§ **WHAT THE TASK REQUIRES**
Each line of the records needs to come back exactly as written.

[Records from a data source]
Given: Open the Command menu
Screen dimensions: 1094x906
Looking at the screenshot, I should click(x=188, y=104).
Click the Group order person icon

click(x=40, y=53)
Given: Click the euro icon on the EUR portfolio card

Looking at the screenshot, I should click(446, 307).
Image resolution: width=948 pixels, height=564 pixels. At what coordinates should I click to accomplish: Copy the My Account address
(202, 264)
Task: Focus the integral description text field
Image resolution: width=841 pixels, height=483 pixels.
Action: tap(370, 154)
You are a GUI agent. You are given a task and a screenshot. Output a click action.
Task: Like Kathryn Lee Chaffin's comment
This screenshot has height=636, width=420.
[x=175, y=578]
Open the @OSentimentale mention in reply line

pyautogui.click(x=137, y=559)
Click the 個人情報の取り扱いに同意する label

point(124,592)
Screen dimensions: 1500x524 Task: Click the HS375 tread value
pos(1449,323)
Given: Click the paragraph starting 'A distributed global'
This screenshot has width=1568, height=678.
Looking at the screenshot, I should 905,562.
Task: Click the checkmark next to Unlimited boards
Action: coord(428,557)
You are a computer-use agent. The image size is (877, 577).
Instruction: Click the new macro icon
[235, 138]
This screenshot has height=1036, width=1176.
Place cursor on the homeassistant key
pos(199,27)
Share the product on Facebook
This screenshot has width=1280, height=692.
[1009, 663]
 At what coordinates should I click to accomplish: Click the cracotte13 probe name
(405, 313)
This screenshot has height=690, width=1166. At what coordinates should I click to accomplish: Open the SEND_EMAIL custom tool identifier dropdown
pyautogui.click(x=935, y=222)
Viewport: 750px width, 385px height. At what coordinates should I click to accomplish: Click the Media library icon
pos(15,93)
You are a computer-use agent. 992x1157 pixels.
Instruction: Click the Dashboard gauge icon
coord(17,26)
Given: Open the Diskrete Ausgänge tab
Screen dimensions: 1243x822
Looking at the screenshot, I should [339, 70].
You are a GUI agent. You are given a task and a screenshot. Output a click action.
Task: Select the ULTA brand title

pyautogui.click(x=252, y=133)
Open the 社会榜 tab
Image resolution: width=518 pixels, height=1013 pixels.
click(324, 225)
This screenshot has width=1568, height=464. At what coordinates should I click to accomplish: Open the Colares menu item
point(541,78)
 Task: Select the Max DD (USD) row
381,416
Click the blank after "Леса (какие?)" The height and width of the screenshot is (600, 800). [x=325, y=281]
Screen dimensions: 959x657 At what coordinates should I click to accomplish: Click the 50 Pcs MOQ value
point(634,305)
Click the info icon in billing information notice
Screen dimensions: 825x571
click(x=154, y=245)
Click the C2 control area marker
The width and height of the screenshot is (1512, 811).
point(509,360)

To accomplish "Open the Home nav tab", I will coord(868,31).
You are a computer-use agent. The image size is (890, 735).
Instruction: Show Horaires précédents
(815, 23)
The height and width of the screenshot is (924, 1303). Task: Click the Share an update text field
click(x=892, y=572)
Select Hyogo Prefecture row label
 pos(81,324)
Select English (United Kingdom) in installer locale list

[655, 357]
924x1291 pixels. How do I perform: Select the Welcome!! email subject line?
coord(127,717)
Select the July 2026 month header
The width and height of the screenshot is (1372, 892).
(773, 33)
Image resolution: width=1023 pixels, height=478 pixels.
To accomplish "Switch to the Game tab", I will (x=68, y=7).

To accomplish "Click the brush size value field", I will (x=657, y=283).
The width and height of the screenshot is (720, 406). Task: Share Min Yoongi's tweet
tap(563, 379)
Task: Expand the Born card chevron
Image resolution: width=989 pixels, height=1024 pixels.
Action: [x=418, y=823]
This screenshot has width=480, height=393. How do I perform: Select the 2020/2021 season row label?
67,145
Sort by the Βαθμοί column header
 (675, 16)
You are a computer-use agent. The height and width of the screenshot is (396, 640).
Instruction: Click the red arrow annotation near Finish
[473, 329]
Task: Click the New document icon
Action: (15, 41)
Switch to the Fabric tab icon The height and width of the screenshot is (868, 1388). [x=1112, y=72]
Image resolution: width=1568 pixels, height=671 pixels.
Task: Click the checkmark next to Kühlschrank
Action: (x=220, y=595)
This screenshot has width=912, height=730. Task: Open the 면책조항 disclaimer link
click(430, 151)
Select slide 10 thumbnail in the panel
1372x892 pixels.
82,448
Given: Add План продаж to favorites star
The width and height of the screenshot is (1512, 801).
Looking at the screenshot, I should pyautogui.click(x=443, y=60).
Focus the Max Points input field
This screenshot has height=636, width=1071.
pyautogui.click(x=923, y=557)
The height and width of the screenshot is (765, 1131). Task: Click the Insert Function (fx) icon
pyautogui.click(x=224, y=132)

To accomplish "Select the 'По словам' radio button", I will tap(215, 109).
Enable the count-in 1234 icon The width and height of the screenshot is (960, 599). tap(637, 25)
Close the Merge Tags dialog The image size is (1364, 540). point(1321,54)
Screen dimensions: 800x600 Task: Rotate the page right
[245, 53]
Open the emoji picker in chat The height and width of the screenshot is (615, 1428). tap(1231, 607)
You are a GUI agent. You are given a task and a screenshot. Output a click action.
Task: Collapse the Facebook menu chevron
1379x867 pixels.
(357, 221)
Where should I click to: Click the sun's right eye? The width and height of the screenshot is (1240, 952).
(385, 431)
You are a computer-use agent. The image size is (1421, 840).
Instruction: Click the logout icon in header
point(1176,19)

§ **RESPONSE BELOW**
Given: Open the Command menu
Screen dimensions: 1094x906
Looking at the screenshot, I should click(x=188, y=104).
Click the Group order person icon

click(x=40, y=53)
Given: Click the euro icon on the EUR portfolio card

Looking at the screenshot, I should click(446, 307).
Image resolution: width=948 pixels, height=564 pixels. At what coordinates should I click to accomplish: Copy the My Account address
(202, 264)
Task: Focus the integral description text field
Image resolution: width=841 pixels, height=483 pixels.
Action: tap(370, 154)
You are a GUI agent. You are given a task and a screenshot. Output a click action.
Task: Like Kathryn Lee Chaffin's comment
This screenshot has height=636, width=420.
[x=175, y=578]
Open the @OSentimentale mention in reply line

pyautogui.click(x=137, y=559)
Click the 個人情報の取り扱いに同意する label

point(124,592)
Screen dimensions: 1500x524 Task: Click the HS375 tread value
pos(1449,323)
Given: Click the paragraph starting 'A distributed global'
This screenshot has width=1568, height=678.
Looking at the screenshot, I should 905,562.
Task: Click the checkmark next to Unlimited boards
Action: coord(428,557)
You are a computer-use agent. The image size is (877, 577).
Instruction: Click the new macro icon
[235, 138]
This screenshot has height=1036, width=1176.
Place cursor on the homeassistant key
pos(199,27)
Share the product on Facebook
This screenshot has width=1280, height=692.
[1009, 663]
 At what coordinates should I click to accomplish: Click the cracotte13 probe name
(405, 313)
This screenshot has height=690, width=1166. At what coordinates should I click to accomplish: Open the SEND_EMAIL custom tool identifier dropdown
pyautogui.click(x=935, y=222)
Viewport: 750px width, 385px height. At what coordinates should I click to accomplish: Click the Media library icon
pos(15,93)
You are a computer-use agent. 992x1157 pixels.
Instruction: Click the Dashboard gauge icon
coord(17,26)
Given: Open the Diskrete Ausgänge tab
Screen dimensions: 1243x822
Looking at the screenshot, I should [339, 70].
You are a GUI agent. You are given a task and a screenshot. Output a click action.
Task: Select the ULTA brand title

pyautogui.click(x=252, y=133)
Open the 社会榜 tab
Image resolution: width=518 pixels, height=1013 pixels.
click(324, 225)
This screenshot has width=1568, height=464. At what coordinates should I click to accomplish: Open the Colares menu item
point(541,78)
 Task: Select the Max DD (USD) row
381,416
Click the blank after "Леса (какие?)" The height and width of the screenshot is (600, 800). [x=325, y=281]
Screen dimensions: 959x657 At what coordinates should I click to accomplish: Click the 50 Pcs MOQ value
point(634,305)
Click the info icon in billing information notice
Screen dimensions: 825x571
click(x=154, y=245)
Click the C2 control area marker
The width and height of the screenshot is (1512, 811).
point(509,360)

To accomplish "Open the Home nav tab", I will coord(868,31).
You are a computer-use agent. The image size is (890, 735).
Instruction: Show Horaires précédents
(815, 23)
The height and width of the screenshot is (924, 1303). Task: Click the Share an update text field
click(x=892, y=572)
Select Hyogo Prefecture row label
 pos(81,324)
Select English (United Kingdom) in installer locale list

[655, 357]
924x1291 pixels. How do I perform: Select the Welcome!! email subject line?
coord(127,717)
Select the July 2026 month header
The width and height of the screenshot is (1372, 892).
(773, 33)
Image resolution: width=1023 pixels, height=478 pixels.
To accomplish "Switch to the Game tab", I will (x=68, y=7).

To accomplish "Click the brush size value field", I will (x=657, y=283).
The width and height of the screenshot is (720, 406). Task: Share Min Yoongi's tweet
tap(563, 379)
Task: Expand the Born card chevron
Image resolution: width=989 pixels, height=1024 pixels.
Action: [x=418, y=823]
This screenshot has width=480, height=393. How do I perform: Select the 2020/2021 season row label?
67,145
Sort by the Βαθμοί column header
 (675, 16)
You are a computer-use agent. The height and width of the screenshot is (396, 640).
Instruction: Click the red arrow annotation near Finish
[473, 329]
Task: Click the New document icon
Action: (15, 41)
Switch to the Fabric tab icon The height and width of the screenshot is (868, 1388). [x=1112, y=72]
Image resolution: width=1568 pixels, height=671 pixels.
Task: Click the checkmark next to Kühlschrank
Action: (x=220, y=595)
This screenshot has width=912, height=730. Task: Open the 면책조항 disclaimer link
click(430, 151)
Select slide 10 thumbnail in the panel
1372x892 pixels.
82,448
Given: Add План продаж to favorites star
The width and height of the screenshot is (1512, 801).
Looking at the screenshot, I should pyautogui.click(x=443, y=60).
Focus the Max Points input field
This screenshot has height=636, width=1071.
pyautogui.click(x=923, y=557)
The height and width of the screenshot is (765, 1131). Task: Click the Insert Function (fx) icon
pyautogui.click(x=224, y=132)

To accomplish "Select the 'По словам' radio button", I will tap(215, 109).
Enable the count-in 1234 icon The width and height of the screenshot is (960, 599). tap(637, 25)
Close the Merge Tags dialog The image size is (1364, 540). point(1321,54)
Screen dimensions: 800x600 Task: Rotate the page right
[245, 53]
Open the emoji picker in chat The height and width of the screenshot is (615, 1428). tap(1231, 607)
You are a GUI agent. You are given a task and a screenshot. Output a click action.
Task: Collapse the Facebook menu chevron
1379x867 pixels.
(357, 221)
Where should I click to: Click the sun's right eye? The width and height of the screenshot is (1240, 952).
(385, 431)
You are a computer-use agent. The image size is (1421, 840).
Instruction: Click the logout icon in header
point(1176,19)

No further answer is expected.